Avoid Using External Files in Tests

I’ve seen more projects using external files in unit tests lately.

By external files, I mean a unit test that uses checked-in files like test/.../MyTest-input.json or test/.../MyTest-output.json for doing either input data setup or output data verification.

It seems like I went awhile without seeing many of these file-based tests, at least widely used, but then recently two primary culprits seem to have made them more popular:

Jest snaphots of DOM/React trees
HTTP request/response input/output mocking

Although I understand their allure, I’m generally not a fan of these approaches; specifically, I don’t like that they cause:

Constant Eye Jumping During Code Reviews

In my opinion, code reviews with input/output files are a mess.

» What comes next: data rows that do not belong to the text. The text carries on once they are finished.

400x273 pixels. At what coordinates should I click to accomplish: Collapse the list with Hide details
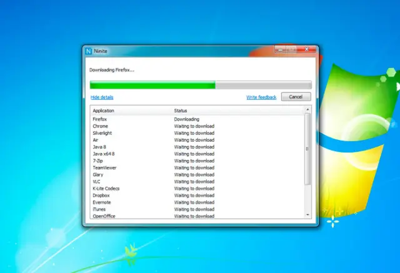(102, 97)
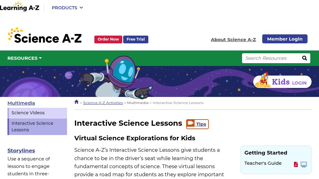Follow the Science A-Z Activities breadcrumb link

click(103, 103)
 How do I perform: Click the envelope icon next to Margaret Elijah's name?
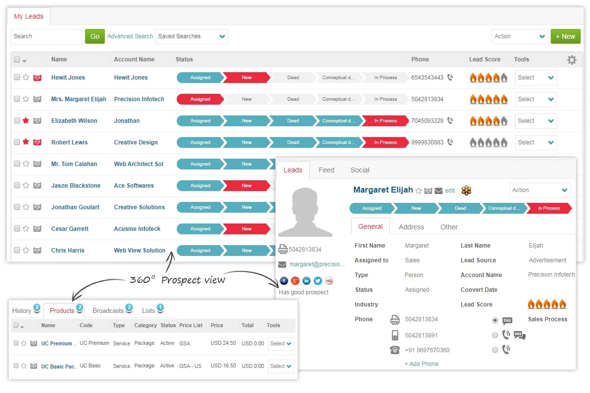coord(439,191)
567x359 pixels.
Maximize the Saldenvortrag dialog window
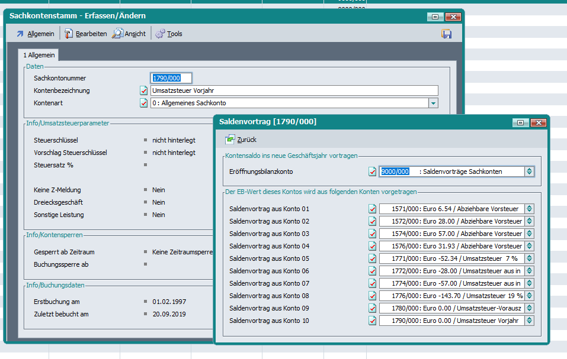click(x=520, y=122)
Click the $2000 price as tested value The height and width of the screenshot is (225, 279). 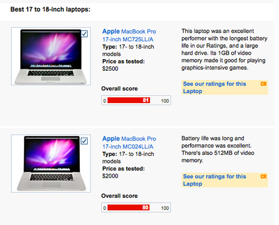click(110, 176)
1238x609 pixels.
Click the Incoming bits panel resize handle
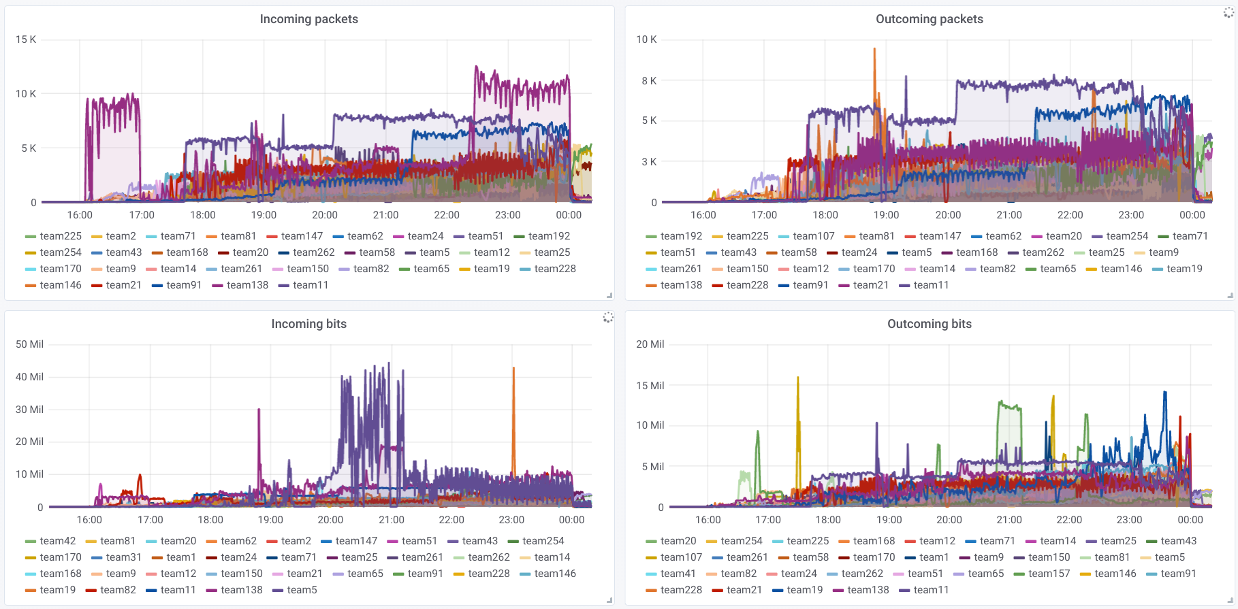pos(609,600)
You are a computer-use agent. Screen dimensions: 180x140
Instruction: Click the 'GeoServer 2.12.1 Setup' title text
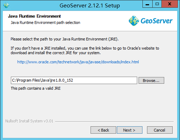coord(90,6)
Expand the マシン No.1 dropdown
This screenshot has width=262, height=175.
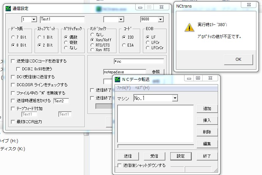pos(175,98)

My eye has to constantly jump around:

“Okay, what boundary case is this…look in the test…the test name is ‘expect foo bar’…”
“Okay, go find the ‘foo bar’ input file…where it is, find-by ‘foo bar’, okay got it!”
“Okay, now actually read the input file, does that much the boundary test we say it is?”
“Damn it, what was the boundary case? Skim back to the test file…okay, it’s X…”
“Back to the input file…yes, yes, that looks like X, good.”

This jumping around wastes a ton of time, and mental pattern matching that I should be applying to “does the code/test actually do what it says it does”.

With one or maybe two tests in a PR, I can hold out, but especially once there are ~3+ boundary cases in a PR, I inevitably give up and figure, well, the author probably got it right.

(I have considered adapting my PR workflow to always have two windows open, side-by-side, so I can read the test on the left, and the input/output file on the right, but I’ve not tried this yet.)

Input Data Overload During Code Reviews

As I’ll likely repeat a few times, file-based input has zero abstractions, which means constant repetition in the files themselves.

This can seem like simplicity, “the input data is obvious because all 20 lines of the input file/HTTP request/whatever are right there”.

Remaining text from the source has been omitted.